Over the next two days, we continued to work with GMI and Idea Entity to ensure the security of our servers, platforms and accounts.  As soon as they received our call, Idea Entity hit the ground running.  They checked our entire configuration, scanned our system, identified the issue, protected us from further intrusion, and monitored our system and accounts for any suspicious or unusual activity.

With no further indication of any threats, we sent our final update on the incident to our network, assuring them that their information remains secure and protected.

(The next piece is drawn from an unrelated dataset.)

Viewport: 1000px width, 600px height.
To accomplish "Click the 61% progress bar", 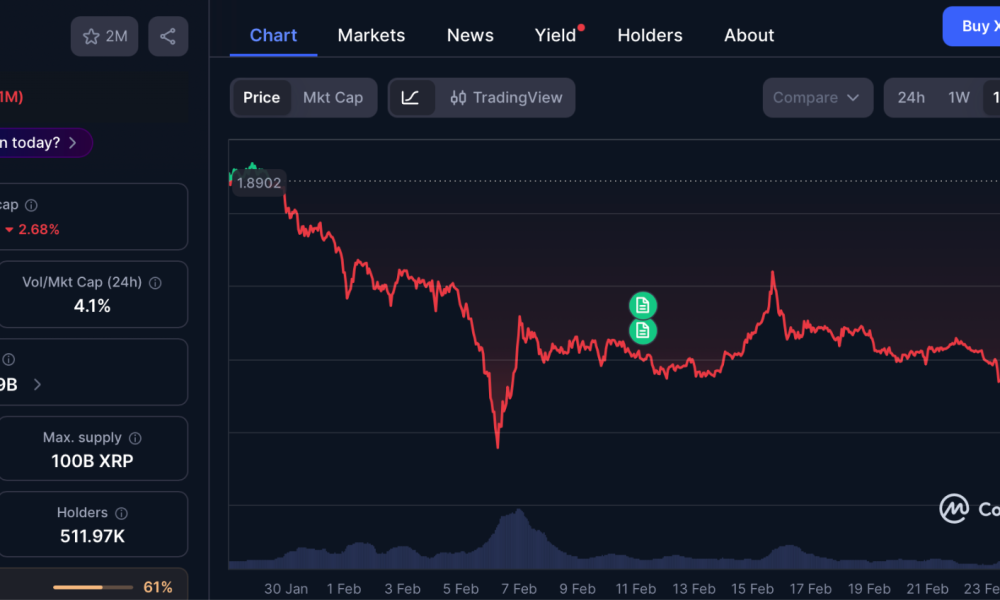I will [x=92, y=587].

“Fernando reaching out and letting people know about the recent security assessment is really great.  It lets people know that the office and company information is secure.  Being a ‘cloud account,’ this type of compromise is unfortunately the most common type.  Because our assessment didn't reach outside of the organization's systems, the checklist may be a good training tool for your team and give your team things to consider before something like this happens,” said Scott Myers, Director of Technical Operations at GMI.

Open communications is a very important value at the Northwest Mountain MSDC.  It is in the best interest of our stakeholders that we remain transparent, and it is in our best interest, that their information remains secured.

We would like to share the checklist provided by GMI to help everyone prepare against such incidents, and act accordingly if it unfortunately does occur. 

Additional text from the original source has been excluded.